## Activity:
Copy the records below exactly, from the line containing "The image size is (672, 618)." through the last line, and leave out every picture.

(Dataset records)
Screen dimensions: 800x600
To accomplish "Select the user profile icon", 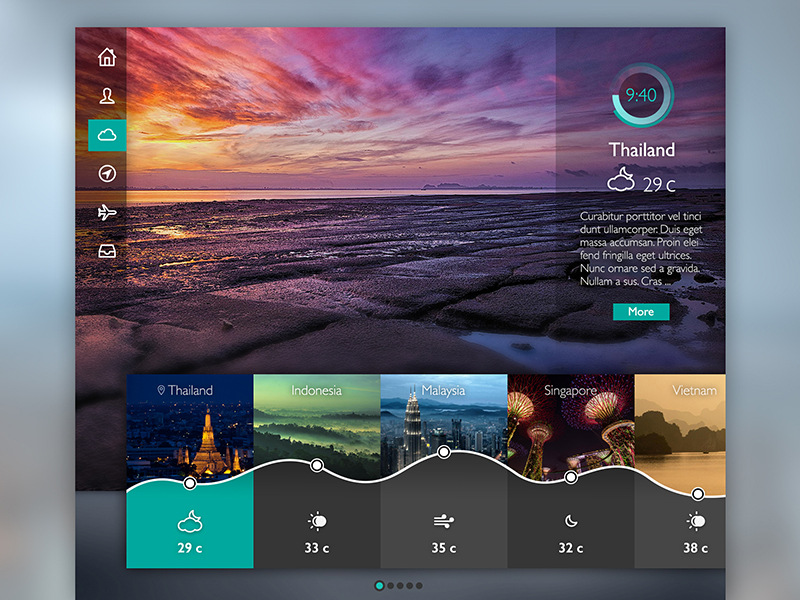I will pyautogui.click(x=107, y=96).
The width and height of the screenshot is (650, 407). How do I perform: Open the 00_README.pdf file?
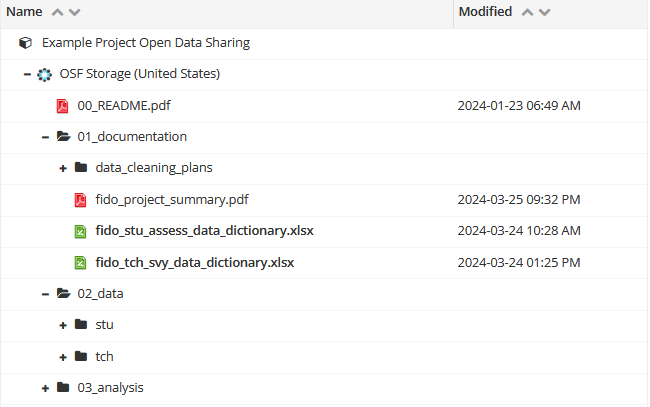point(124,106)
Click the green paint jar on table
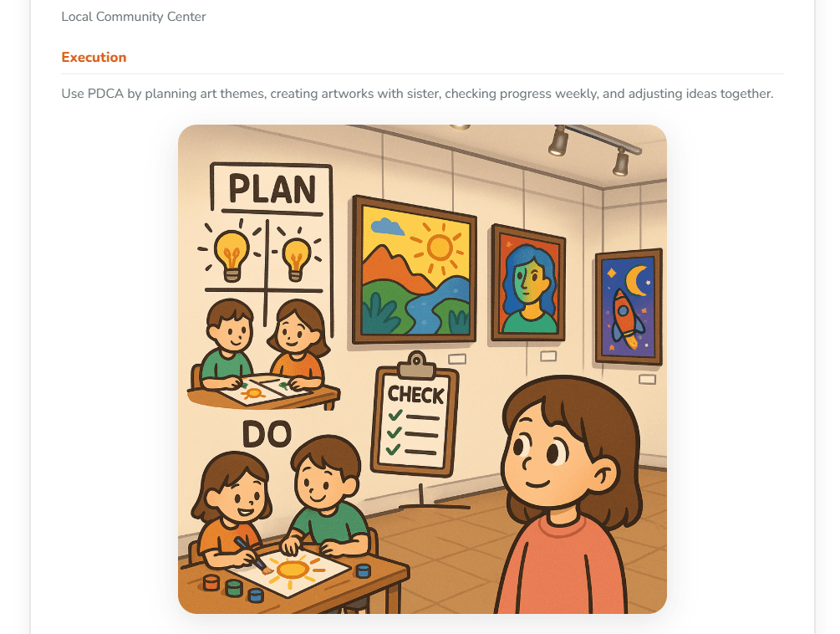The image size is (840, 634). pos(233,588)
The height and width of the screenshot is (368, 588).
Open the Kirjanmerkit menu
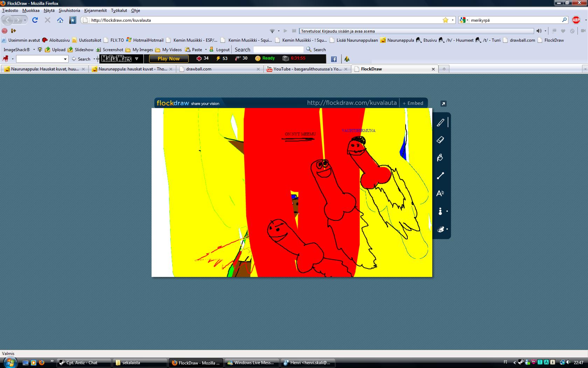(95, 11)
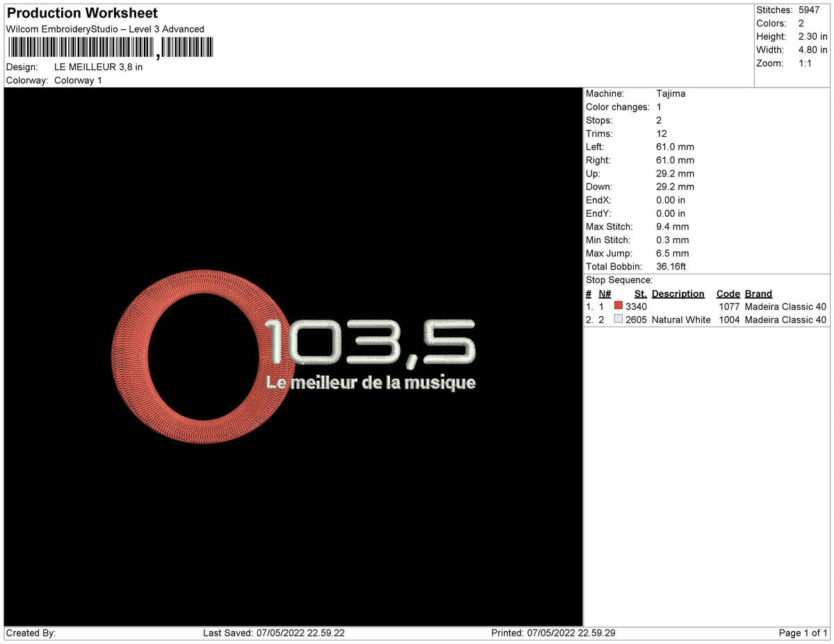Click the Brand column header
Viewport: 834px width, 644px height.
[x=758, y=294]
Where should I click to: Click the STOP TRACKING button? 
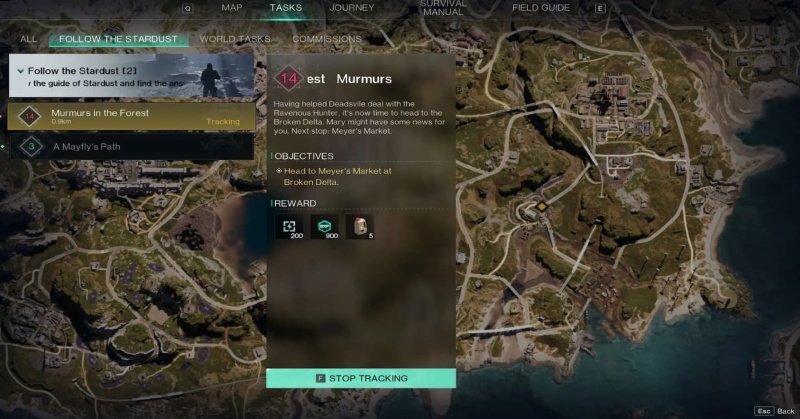(361, 378)
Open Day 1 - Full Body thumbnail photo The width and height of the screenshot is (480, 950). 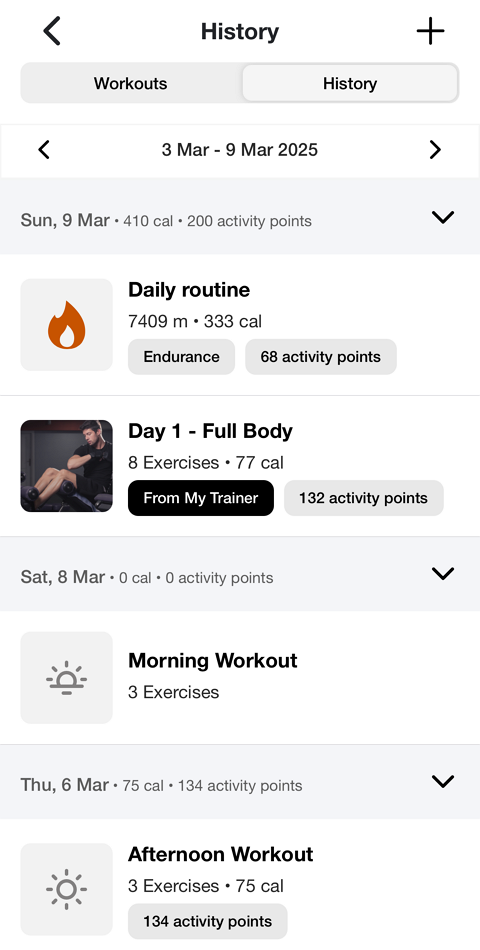click(67, 466)
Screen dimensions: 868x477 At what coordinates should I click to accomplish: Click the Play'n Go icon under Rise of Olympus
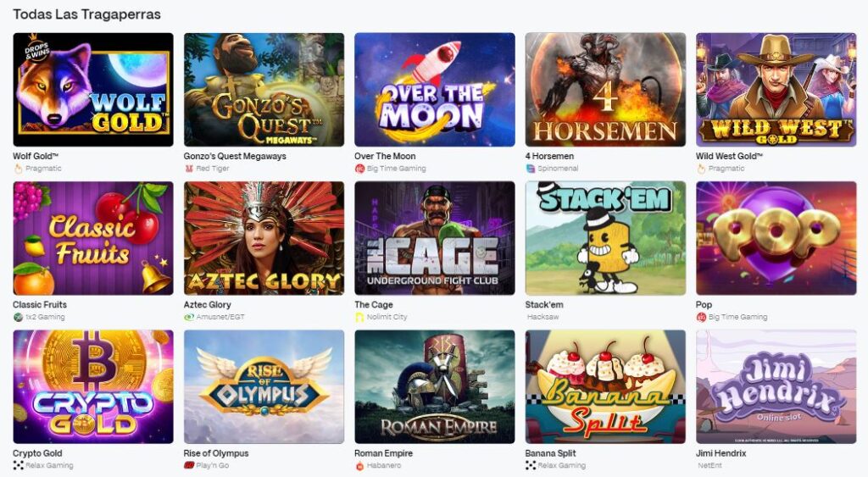click(189, 466)
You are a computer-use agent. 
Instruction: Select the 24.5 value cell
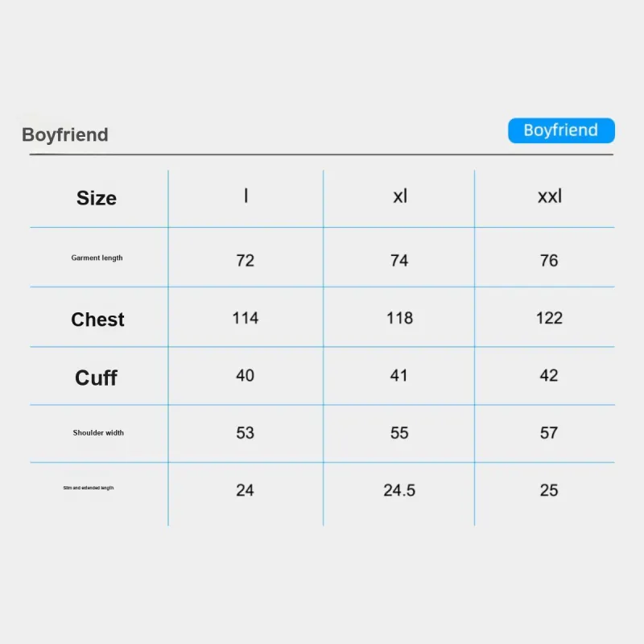(x=399, y=490)
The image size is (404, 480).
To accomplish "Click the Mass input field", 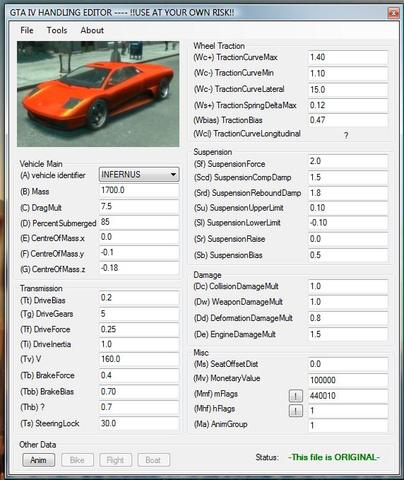I will [x=139, y=190].
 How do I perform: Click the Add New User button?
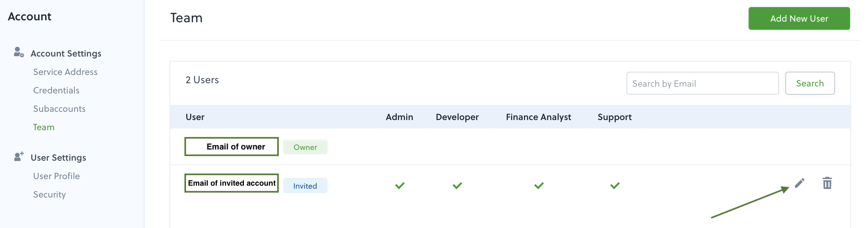pos(799,19)
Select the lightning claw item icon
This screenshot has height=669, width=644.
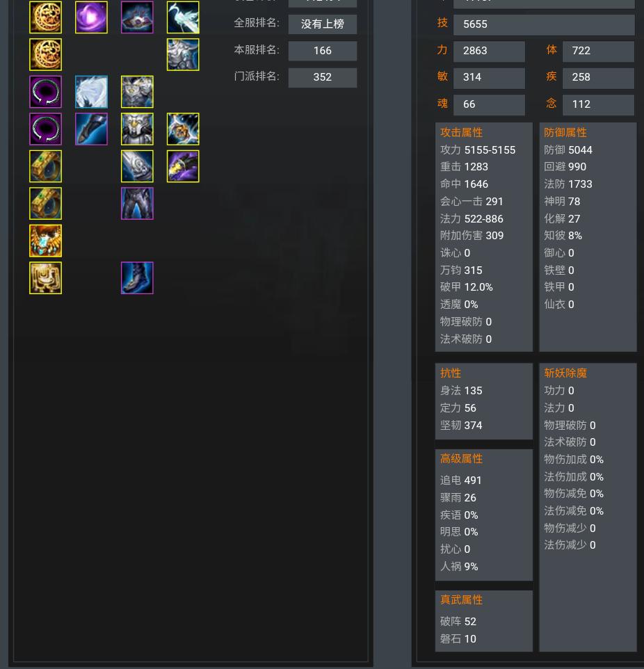[x=183, y=129]
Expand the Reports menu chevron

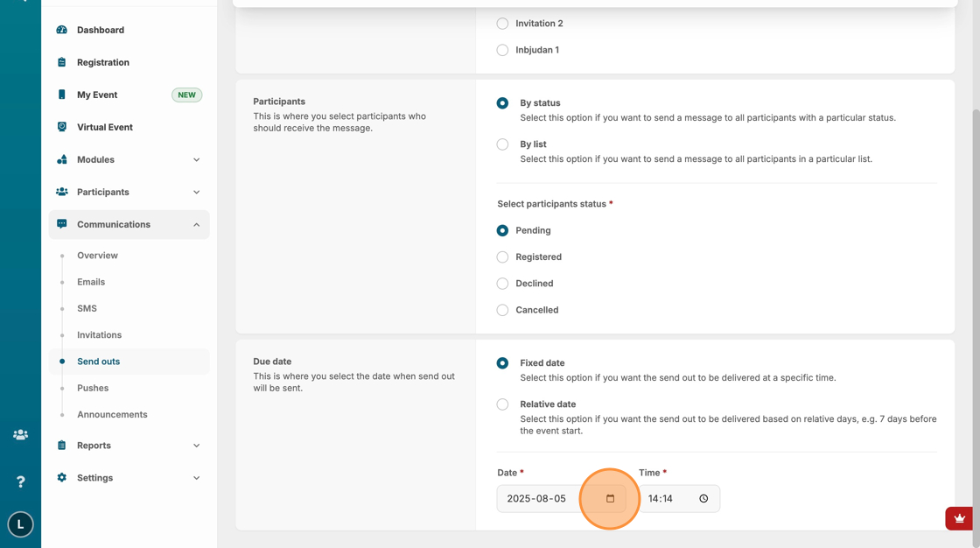(x=196, y=446)
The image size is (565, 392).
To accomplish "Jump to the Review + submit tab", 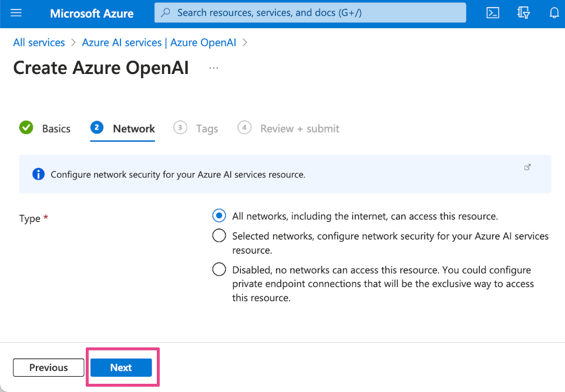I will tap(300, 129).
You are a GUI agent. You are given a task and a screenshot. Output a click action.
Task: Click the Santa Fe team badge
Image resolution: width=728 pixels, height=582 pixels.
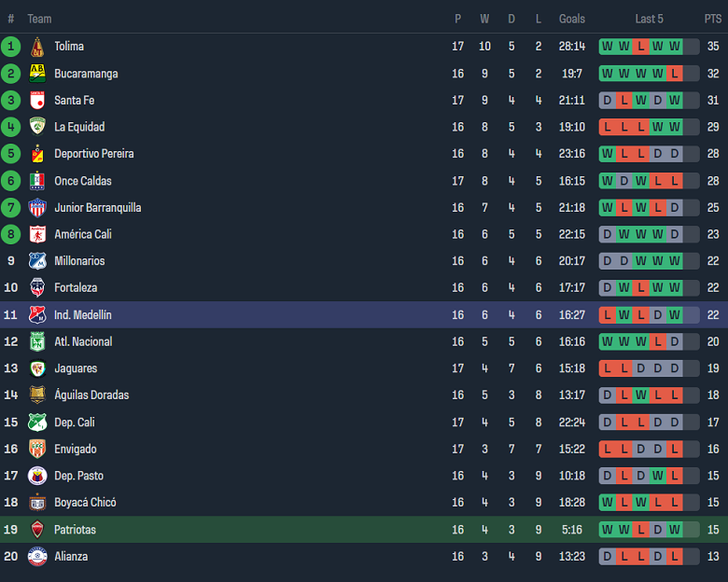37,101
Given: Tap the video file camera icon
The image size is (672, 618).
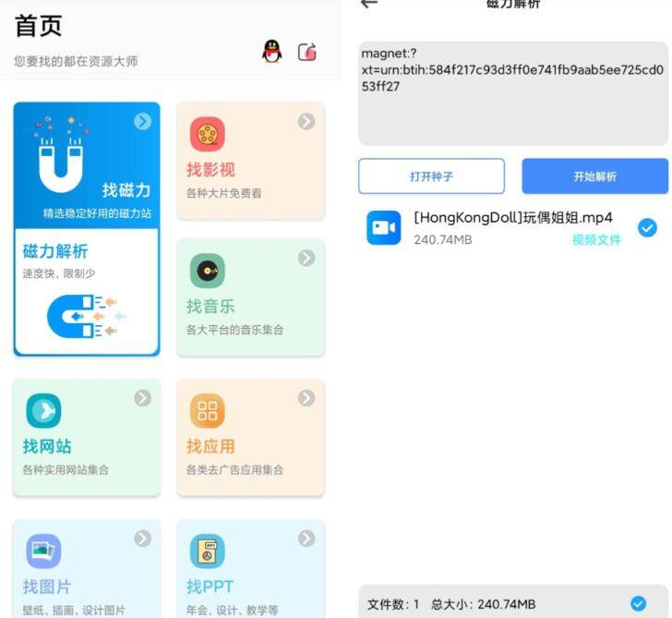Looking at the screenshot, I should 383,228.
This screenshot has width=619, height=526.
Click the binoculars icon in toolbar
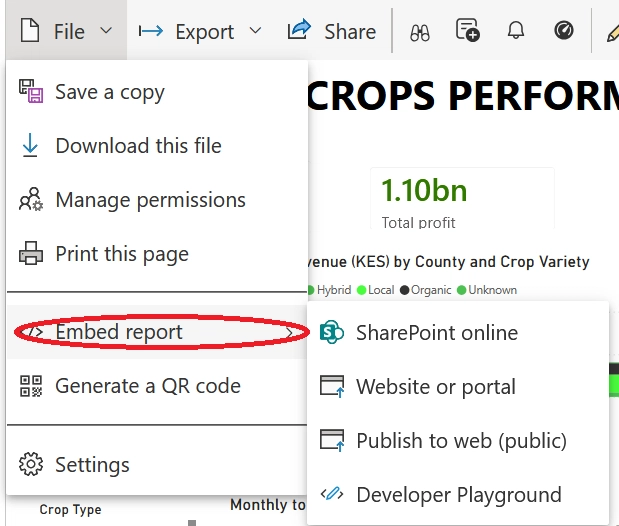pos(420,32)
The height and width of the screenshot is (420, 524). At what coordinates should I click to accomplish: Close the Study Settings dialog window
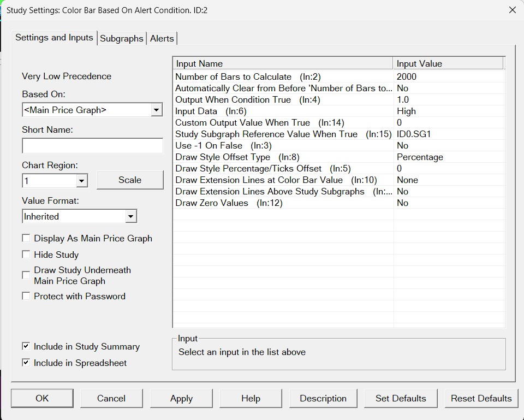click(x=512, y=10)
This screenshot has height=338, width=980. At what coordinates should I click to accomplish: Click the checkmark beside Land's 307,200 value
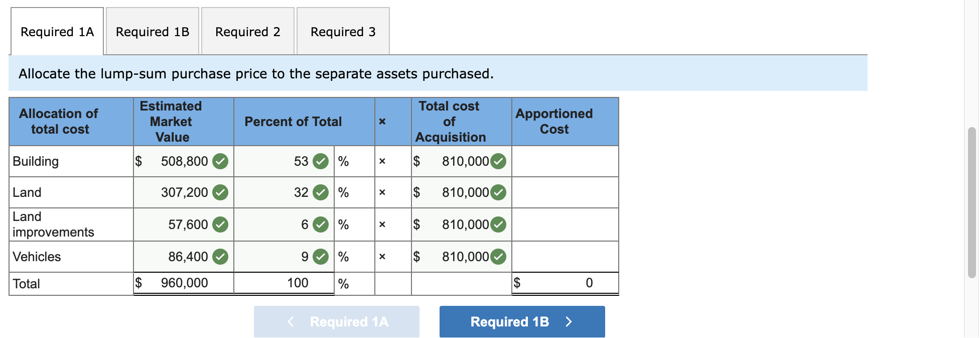click(x=220, y=192)
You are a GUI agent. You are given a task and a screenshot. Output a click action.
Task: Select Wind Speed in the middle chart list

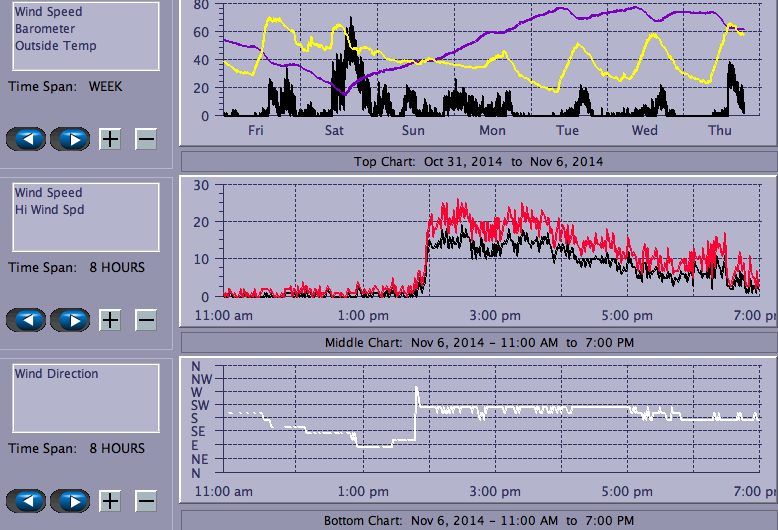coord(48,193)
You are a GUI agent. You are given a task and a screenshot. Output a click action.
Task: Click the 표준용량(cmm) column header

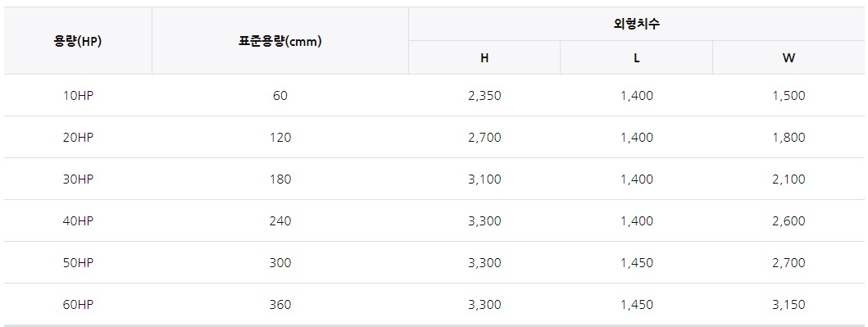click(280, 41)
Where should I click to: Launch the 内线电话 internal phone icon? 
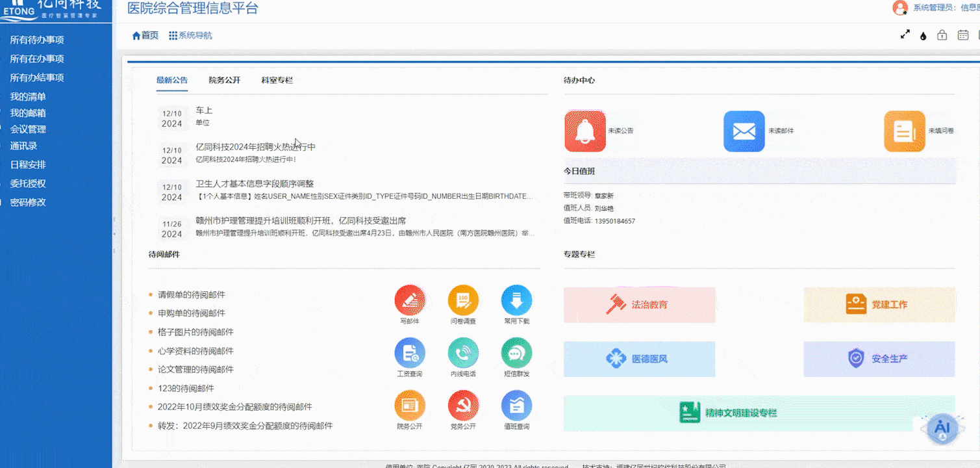tap(463, 354)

## Response:
The image size is (672, 618).
Looking at the screenshot, I should 383,228.
This screenshot has width=619, height=526.
Click the binoculars icon in toolbar
pos(420,32)
The height and width of the screenshot is (420, 524). At what coordinates should I click to accomplish: Close the Study Settings dialog window
click(x=512, y=10)
This screenshot has height=338, width=980. At what coordinates should I click to accomplish: Click the checkmark beside Land's 307,200 value
click(x=220, y=192)
You are a GUI agent. You are given a task and a screenshot. Output a click action.
Task: Select Wind Speed in the middle chart list

coord(48,193)
You are a GUI agent. You are given a task and a screenshot. Output a click action.
Task: Click the 표준용량(cmm) column header

click(280, 41)
Where should I click to: Launch the 内线电话 internal phone icon? 
tap(463, 354)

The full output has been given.